### Objective
From the line with "The image size" through the end of the rows, reproduce the lines with "plus button" substituted by "add button" and everything else unchanged. Give only those lines, leaving out the pictures.

### Data

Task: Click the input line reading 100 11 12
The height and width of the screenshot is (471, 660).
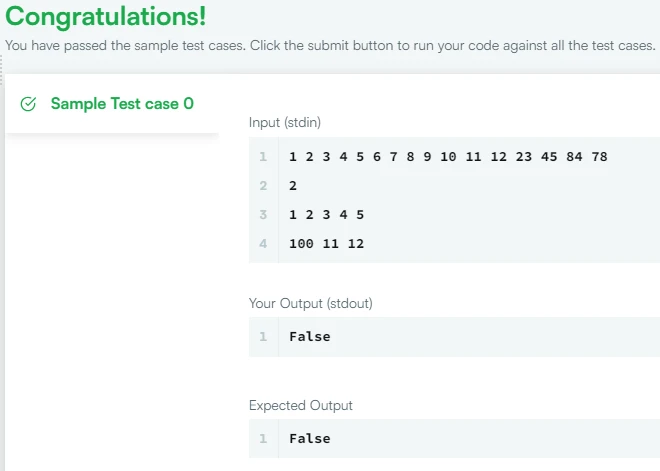Action: (x=326, y=244)
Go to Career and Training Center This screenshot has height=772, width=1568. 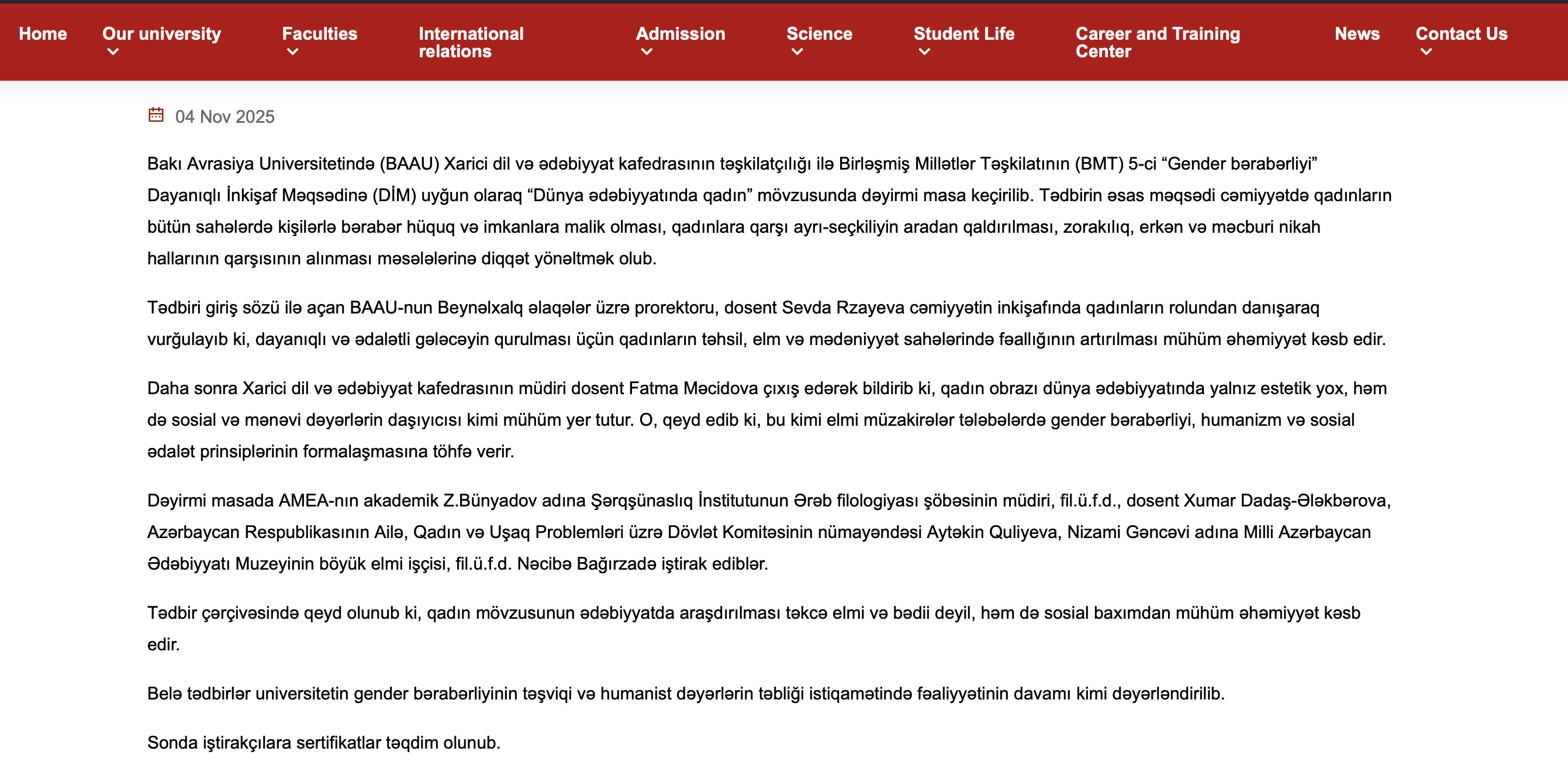[1157, 43]
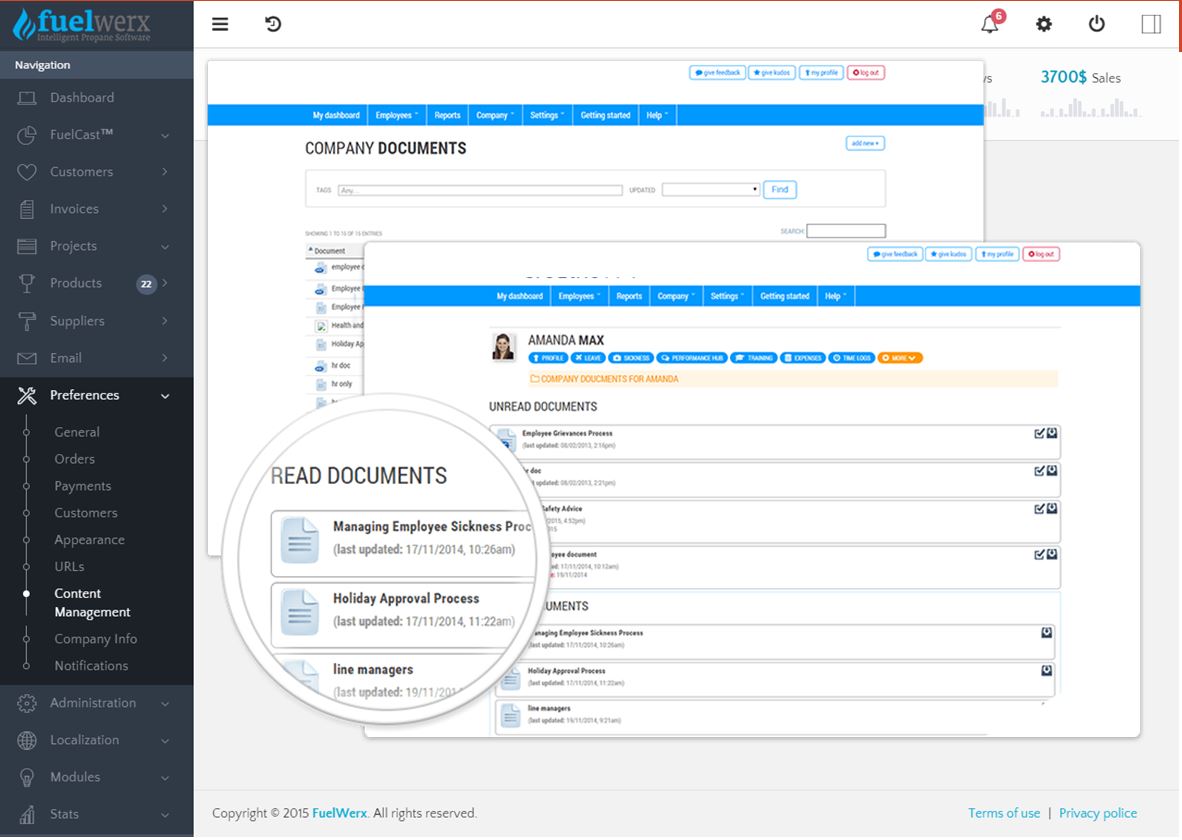
Task: Click the log out button
Action: coord(1042,254)
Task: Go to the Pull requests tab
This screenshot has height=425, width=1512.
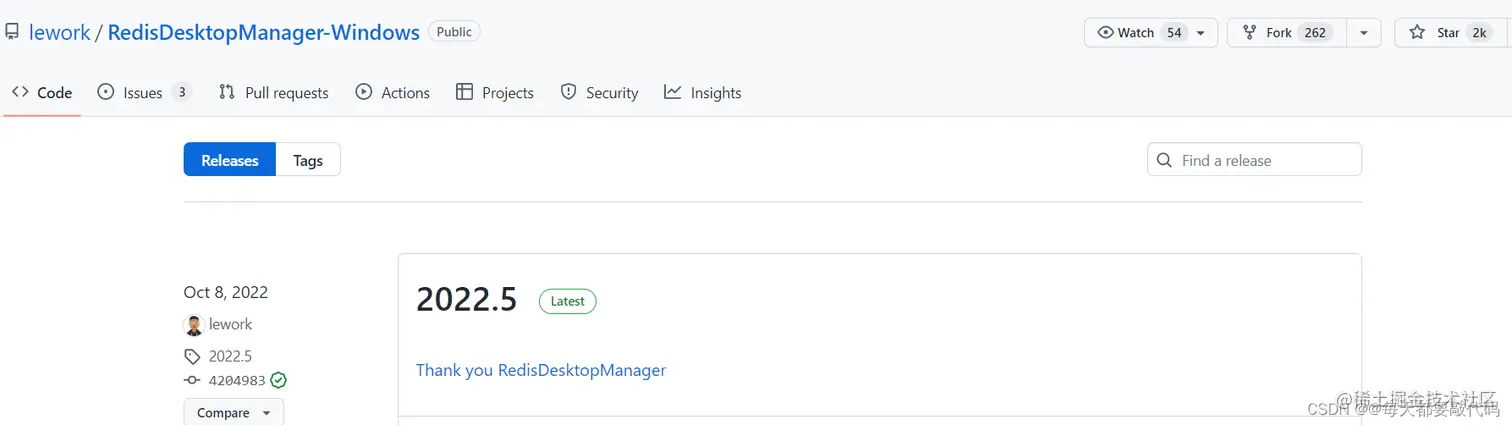Action: (x=273, y=93)
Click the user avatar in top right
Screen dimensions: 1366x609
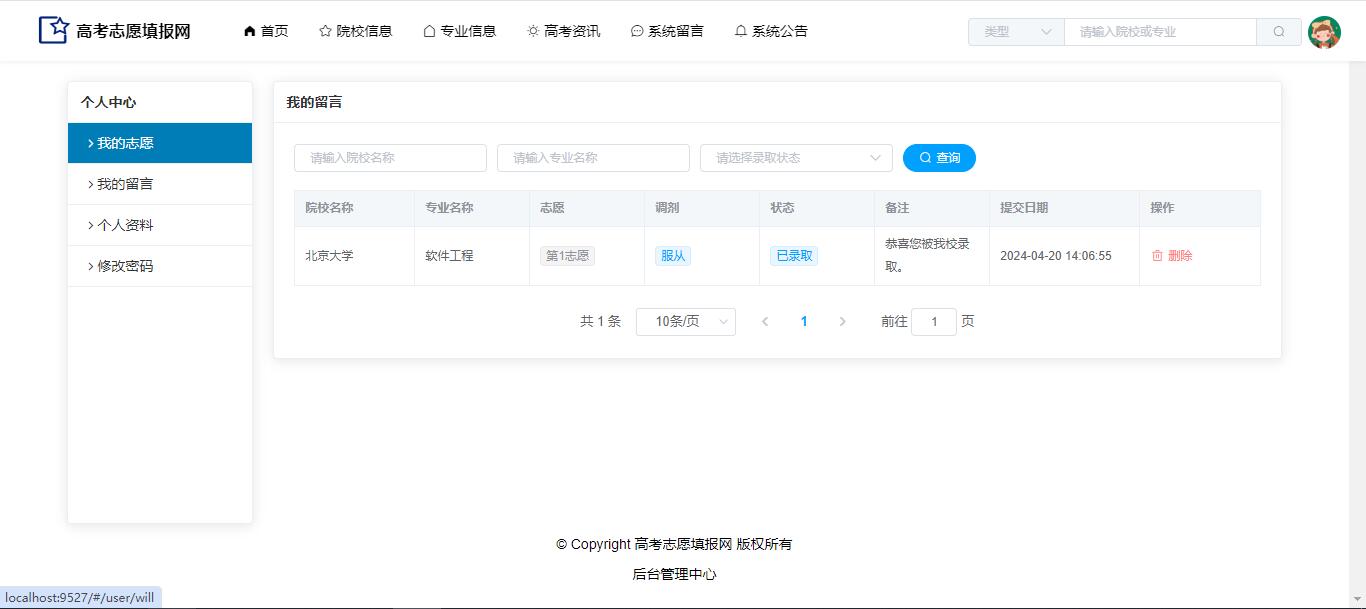coord(1324,32)
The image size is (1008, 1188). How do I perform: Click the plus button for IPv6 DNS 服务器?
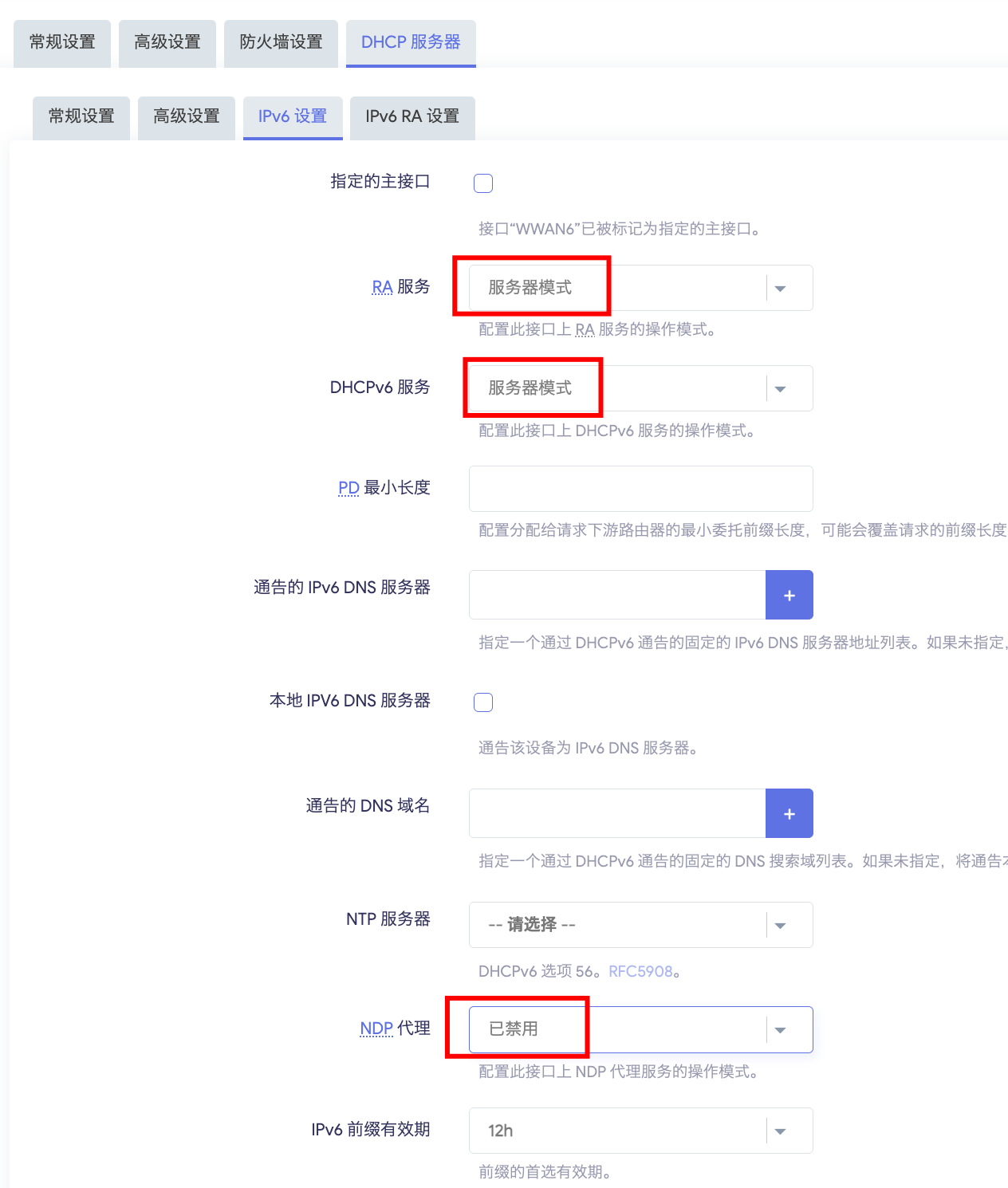pyautogui.click(x=789, y=595)
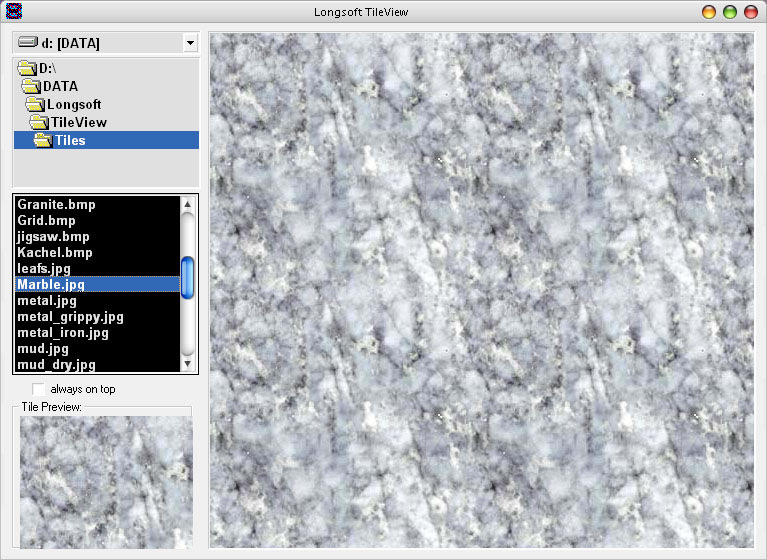The width and height of the screenshot is (767, 560).
Task: Click the open Tiles folder icon
Action: (43, 140)
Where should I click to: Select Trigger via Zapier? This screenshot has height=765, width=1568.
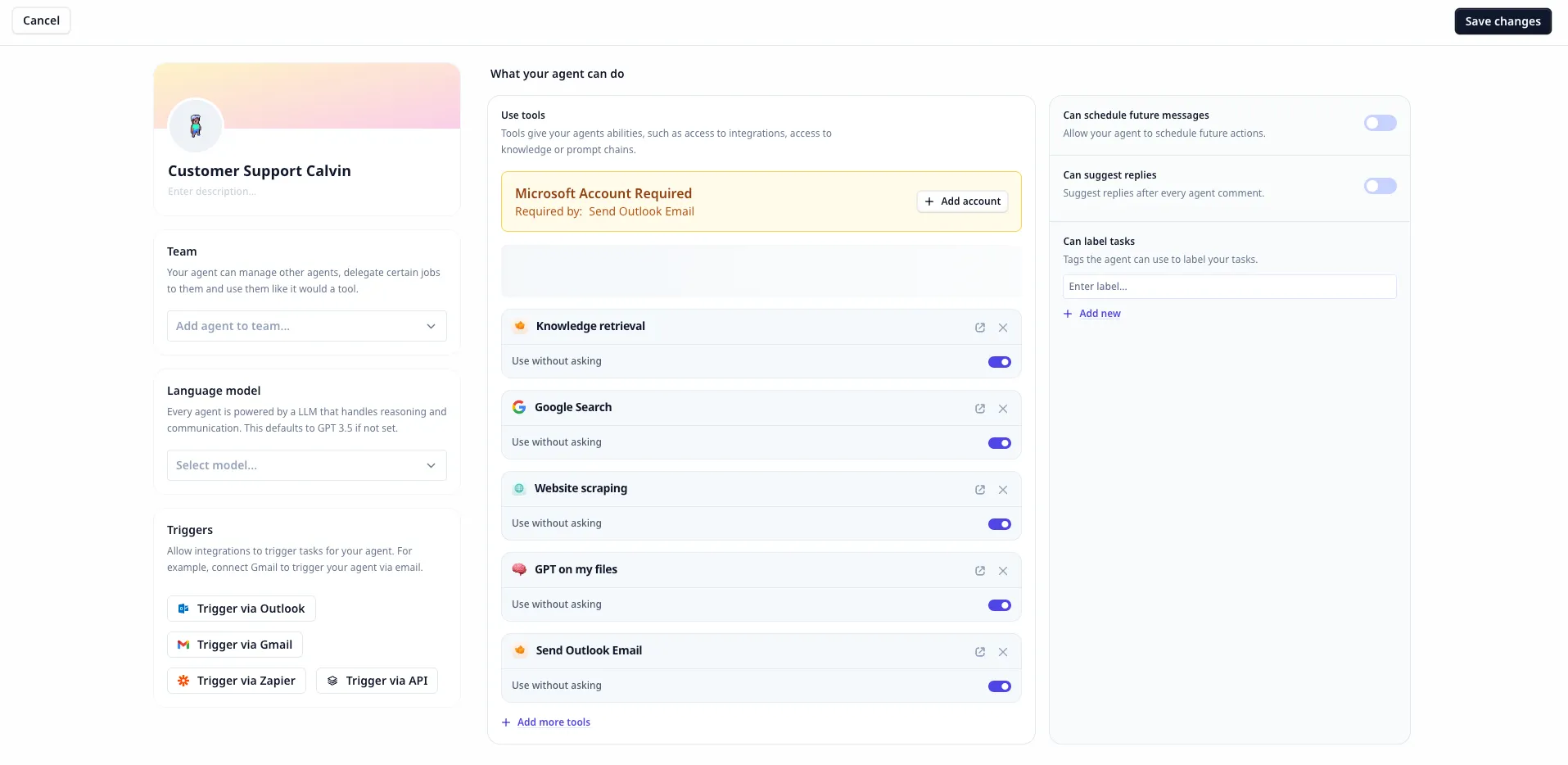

### Correct response
The image size is (1008, 1188). How do I perform: Click the add button for IPv6 DNS 服务器?
pyautogui.click(x=789, y=595)
The width and height of the screenshot is (767, 560).
Task: Click the open Tiles folder icon
Action: (43, 140)
Where should I click to: Select Trigger via Zapier? This screenshot has height=765, width=1568.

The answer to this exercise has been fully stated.